1933: die dramatische Expedition des sowjetischen Frachtdampfers „Tscheljuskin“ ins Nordmeer

Gesetzt den Fall, ein „Reiseveranstalter“ schickte eine Touristengruppe in die russische Arktis. „Nordostpassage“ heißt der Mythos, dem die Reisenden folgten. Brunch am Nordkap, Eisbärenknipsen vor Nowaja Semlja, Champagner am Kap Tscheljuskin – man kennt das. Und gesetzt den Fall, das eistaugliche Schiff wäre in Wirklichkeit ein klappriger Küstendampfer. Niemanden würde das interessieren, solange alles gutginge. Nur Insider würden zu bedenken geben, dass das Schiff recht spät im Jahr unterwegs sei und die Eisbrecher vor Ort ausfielen.

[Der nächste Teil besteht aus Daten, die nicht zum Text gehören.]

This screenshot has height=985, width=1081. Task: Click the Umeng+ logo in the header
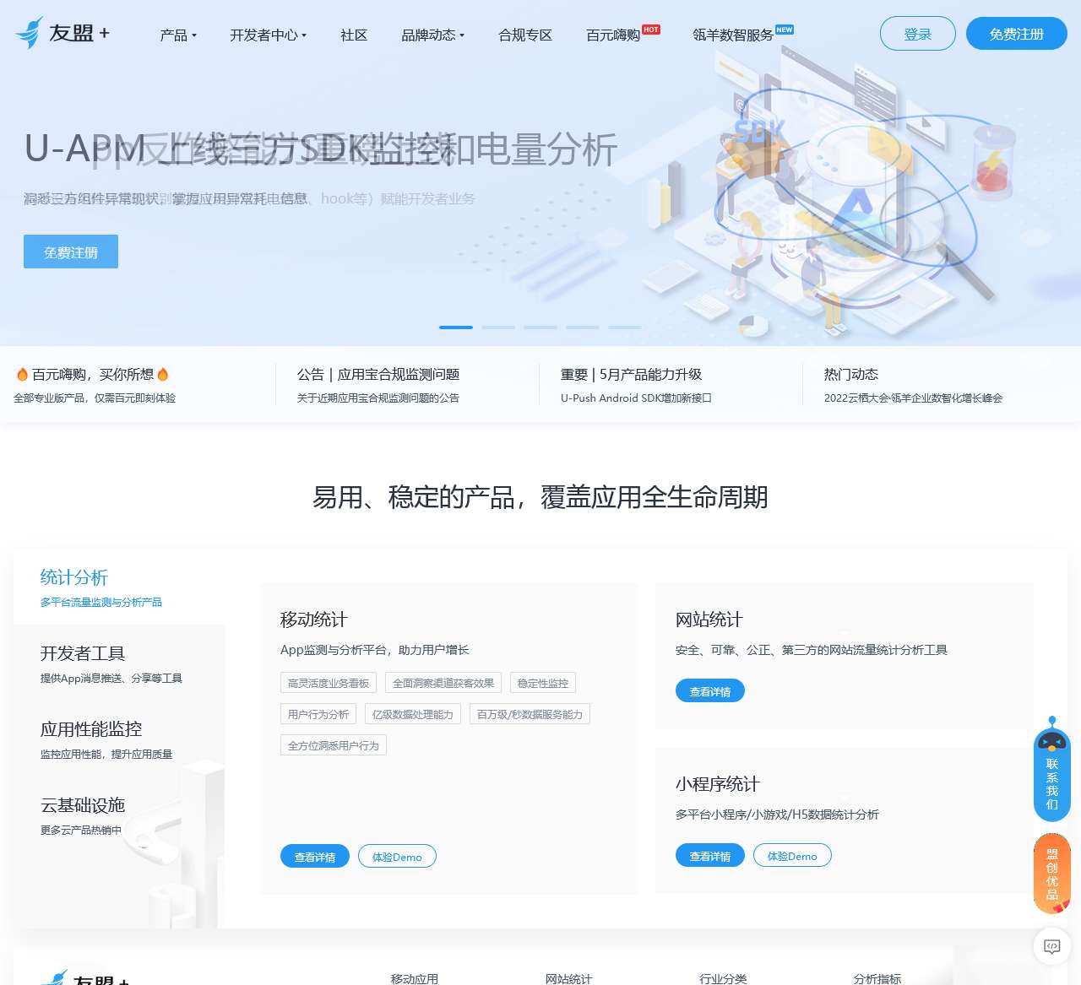click(x=62, y=33)

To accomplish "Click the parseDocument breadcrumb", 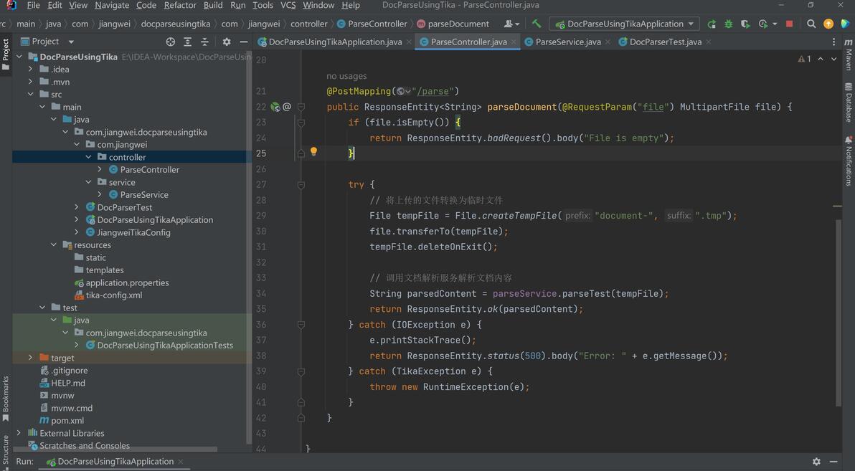I will pyautogui.click(x=458, y=24).
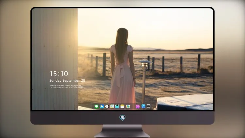Screen dimensions: 245x138
Task: Click the dock separator between app groups
Action: (x=133, y=107)
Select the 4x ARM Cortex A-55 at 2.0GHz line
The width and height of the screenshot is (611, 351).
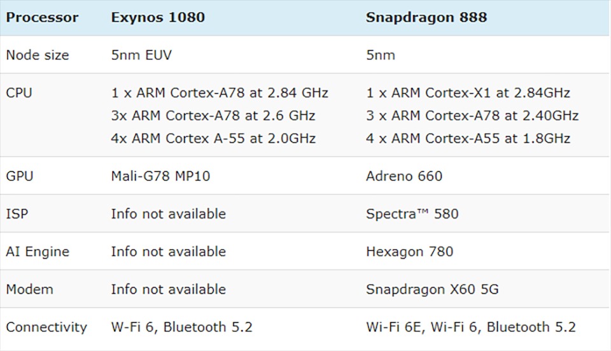click(213, 138)
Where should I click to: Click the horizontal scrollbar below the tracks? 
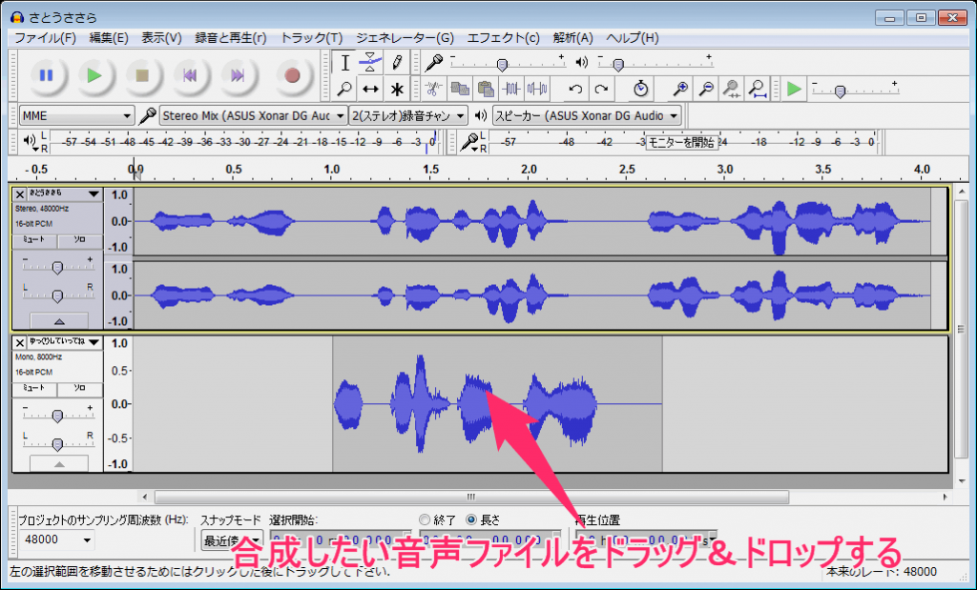point(471,497)
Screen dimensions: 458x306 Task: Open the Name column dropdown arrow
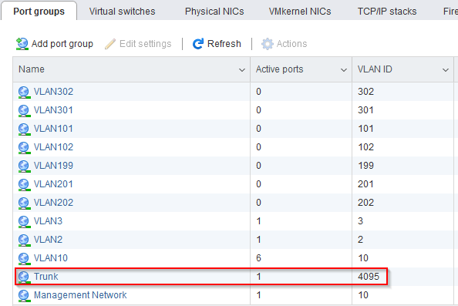[x=242, y=70]
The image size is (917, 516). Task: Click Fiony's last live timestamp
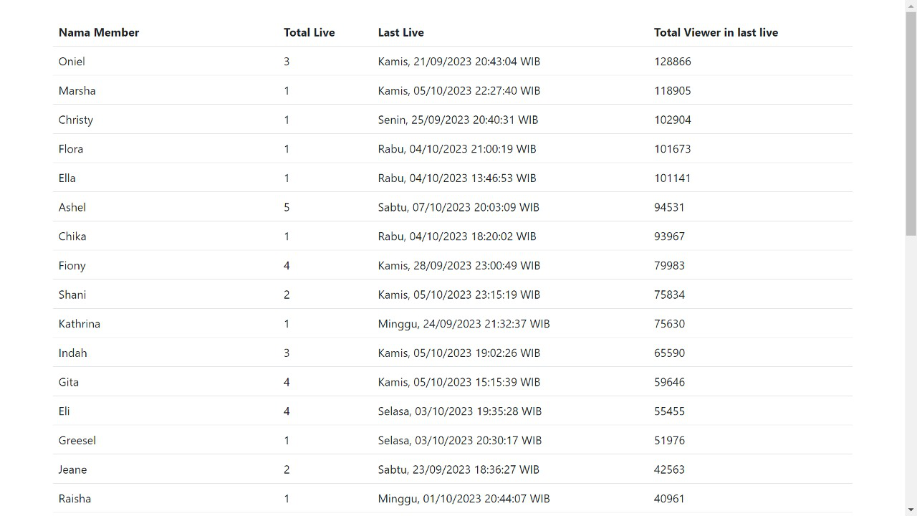click(459, 265)
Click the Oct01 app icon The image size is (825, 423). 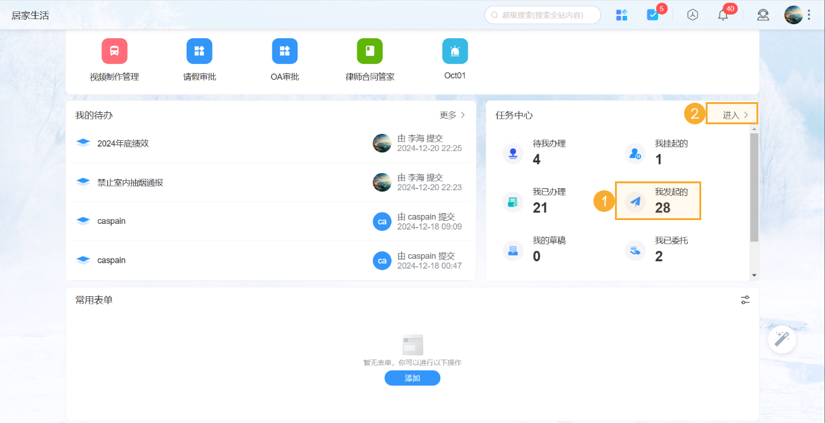pyautogui.click(x=455, y=51)
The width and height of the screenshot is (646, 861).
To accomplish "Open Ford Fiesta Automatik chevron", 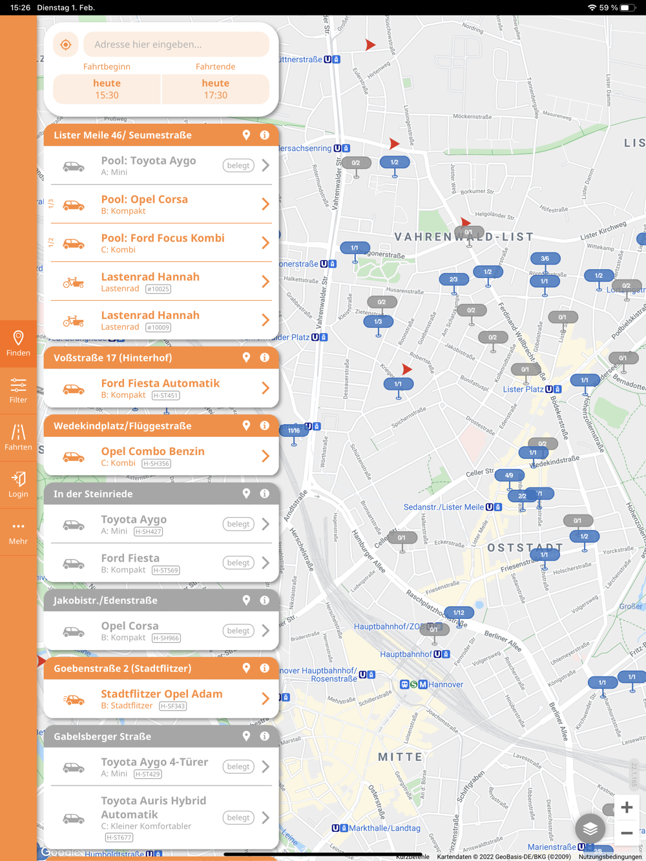I will click(x=266, y=389).
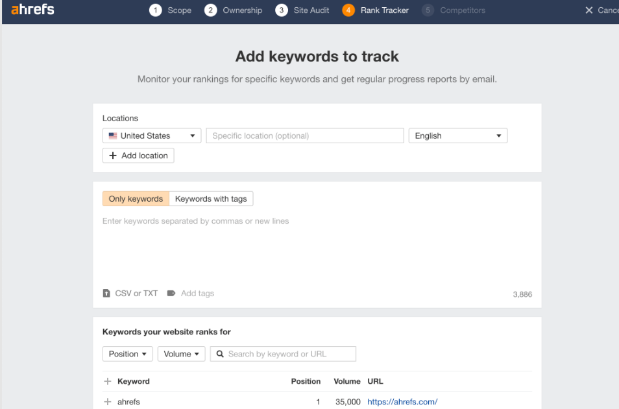Open the Add tags icon

pyautogui.click(x=170, y=293)
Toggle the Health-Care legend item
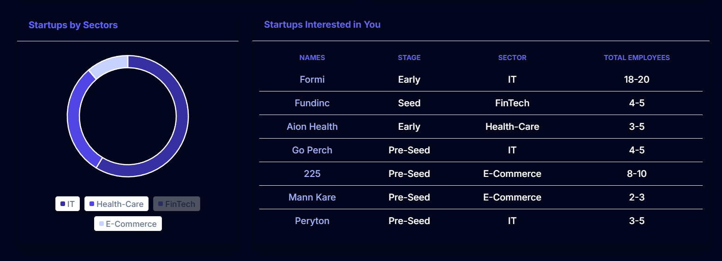722x261 pixels. (116, 204)
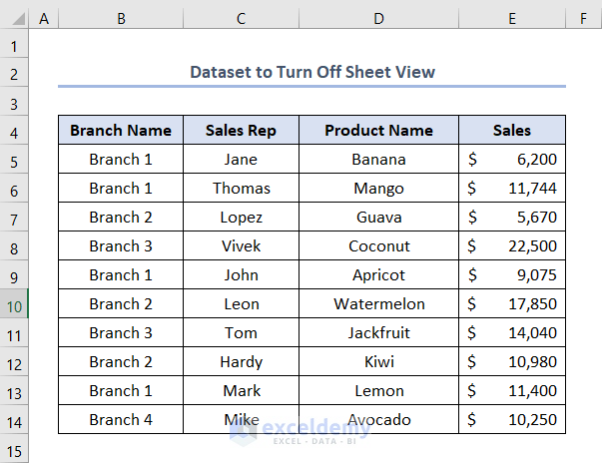Screen dimensions: 602x463
Task: Select the Branch 4 cell
Action: (x=121, y=419)
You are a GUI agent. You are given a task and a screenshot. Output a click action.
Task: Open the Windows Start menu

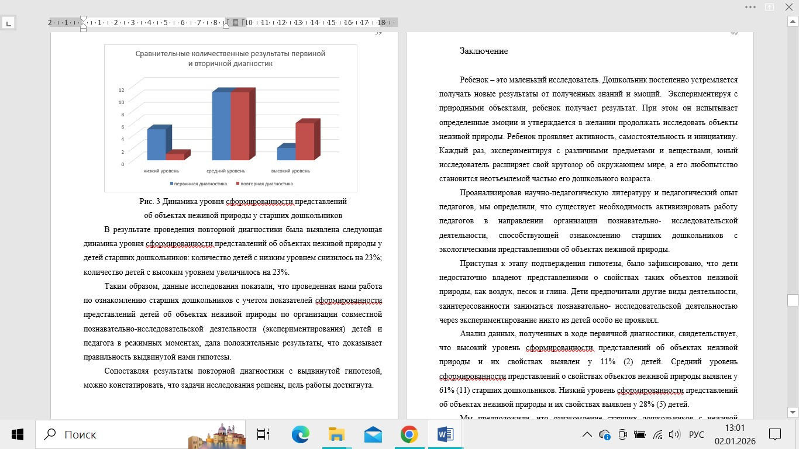point(18,434)
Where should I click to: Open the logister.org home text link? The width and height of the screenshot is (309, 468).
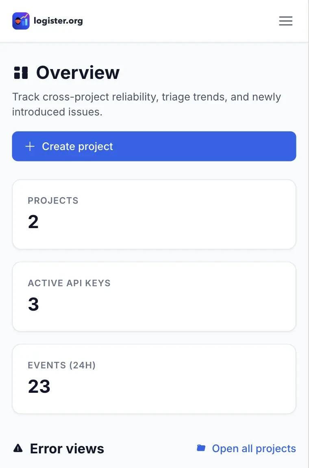pyautogui.click(x=58, y=21)
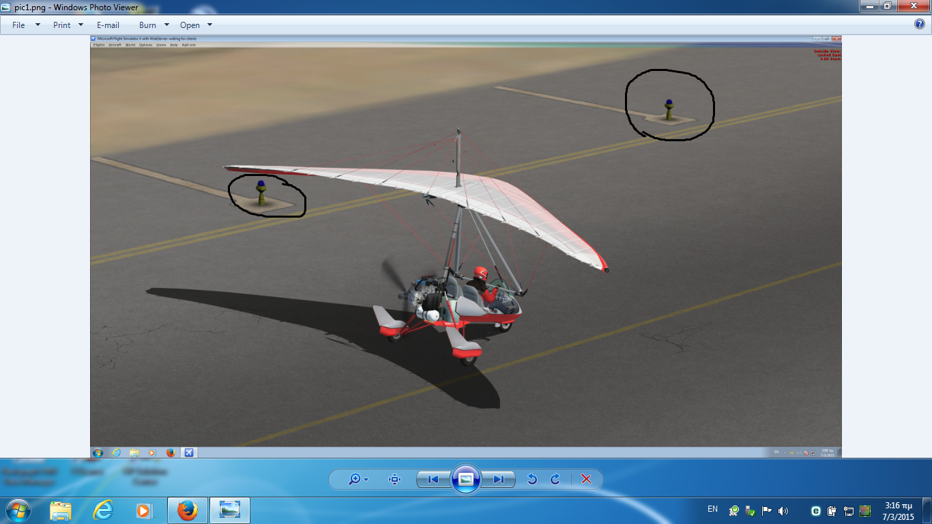Rotate the image clockwise
932x524 pixels.
coord(555,480)
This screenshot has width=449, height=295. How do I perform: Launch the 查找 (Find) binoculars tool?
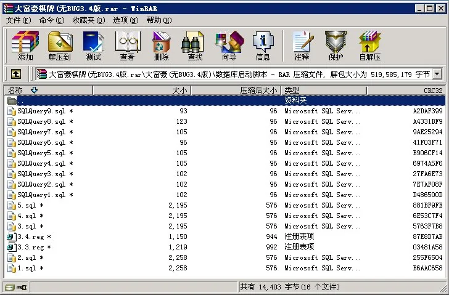[195, 45]
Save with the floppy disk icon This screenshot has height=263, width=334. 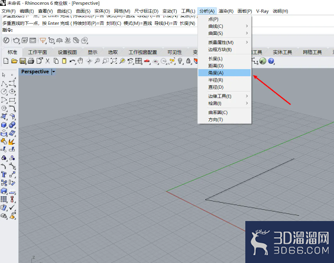pyautogui.click(x=22, y=61)
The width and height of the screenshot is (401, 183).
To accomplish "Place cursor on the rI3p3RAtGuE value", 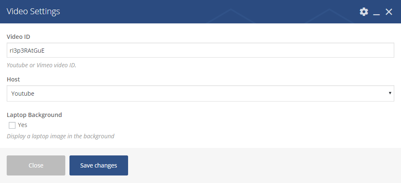I will (27, 50).
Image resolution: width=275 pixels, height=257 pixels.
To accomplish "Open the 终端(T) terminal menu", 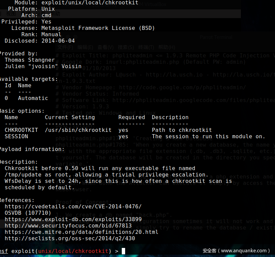I will tap(146, 47).
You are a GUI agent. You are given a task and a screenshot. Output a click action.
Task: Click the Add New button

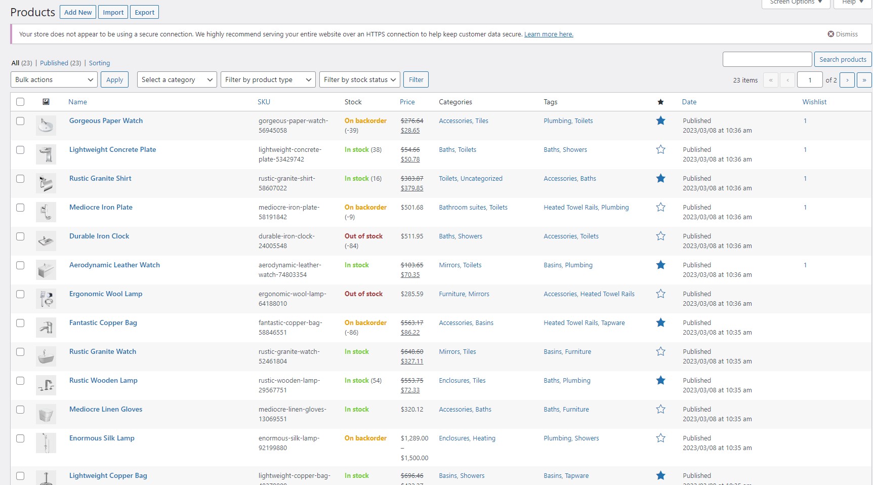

Dann passiert die Katastrophe: Das Schiff wird vom Packeis zerquetscht, mit knapper Not retten sich die Passagiere in der Polarnacht auf eine Eisscholle, bei minus 35 Grad. Die Weltöffentlichkeit erstarrt vor Entsetzen: Sogar ein Baby ist auf dem Eis. Und keiner kann helfen. Die Eisbrecher in der Nähe? Sind so gut wie Schrott. Evakuierung per Flugzeug? Im Prinzip ja, aber da sind die Schneestürme und die riesigen Entfernungen. Rettung per Hundegespann? Wäre möglich, aber das Packeis ist unberechenbar. Die Überlebenschancen? Die Weltpresse fällt das Urteil: Alle werden sterben.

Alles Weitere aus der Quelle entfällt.